The biggest story of the week biggest tech story of the week (obviously the shutdown is the biggest general interest story of the week) is that the Feds (claim to have) busted Silk Road, the anonymous, Bitcoin driven marketplace for illegal drugs and other wares. Here are some of the most interesting follow-up stories I read this week:
‘Dead Drops’ is an anonymous, offline, peer to peer file-sharing network in public space. USB flash drives are embedded into walls, buildings and curbs accessable to anybody in public space. Everyone is invited to drop or find files on a dead drop. Plug your laptop to a wall, house or pole to share your favorite files and data. Each dead drop is installed empty except a readme.txt file explaining the project. ‘Dead Drops’ is open to participation. If you want to install a dead drop in your city/neighborhood follow the ‘how to’ instructions and submit the location and pictures.

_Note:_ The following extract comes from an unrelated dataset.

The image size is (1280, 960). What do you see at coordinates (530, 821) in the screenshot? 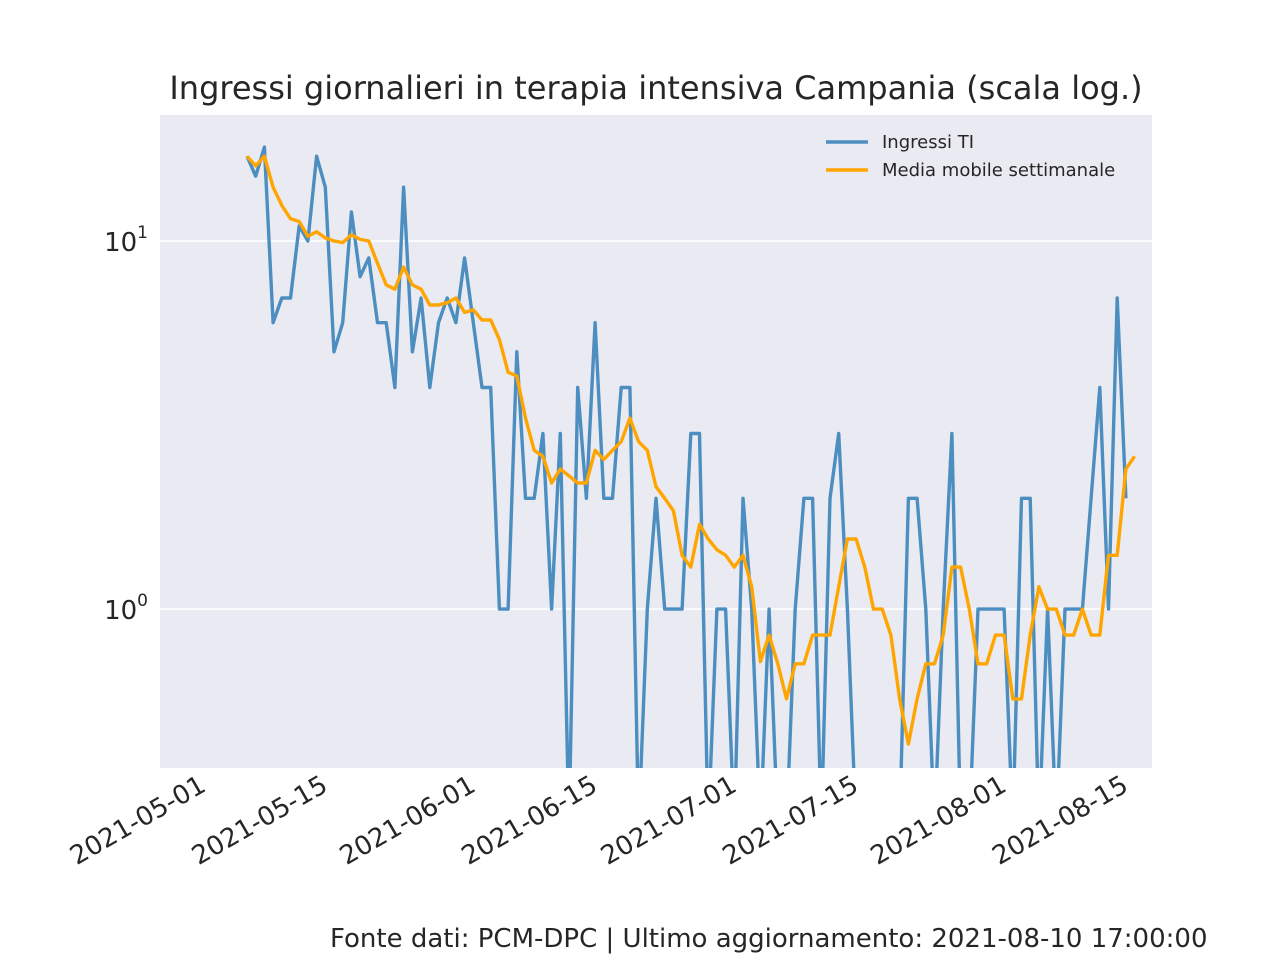
I see `x-tick-label: 2021-06-15` at bounding box center [530, 821].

Now is a good time to establish lines of electronic communication that are not entirely (if at all) reliant on the Internet as it currently exists. Hand delivery of a stack of media is still one of my favorites. At a certain point it the best bit-per-second value known, it has certain privacy features that can’t be beat and it requires very little technical know-how or fancy equipment or money. For all the gnostic freakout of The Matrix, the scene where a disreputable character knocks on Mr. Anderson’s door and passes him a data disc might be the most prophetic.
Learning about cryptography, fidonet and the postal system won’t do anyone any harm. Nothing beats trusted person-to-person connections established in many only-partially overlapping social / professional circles.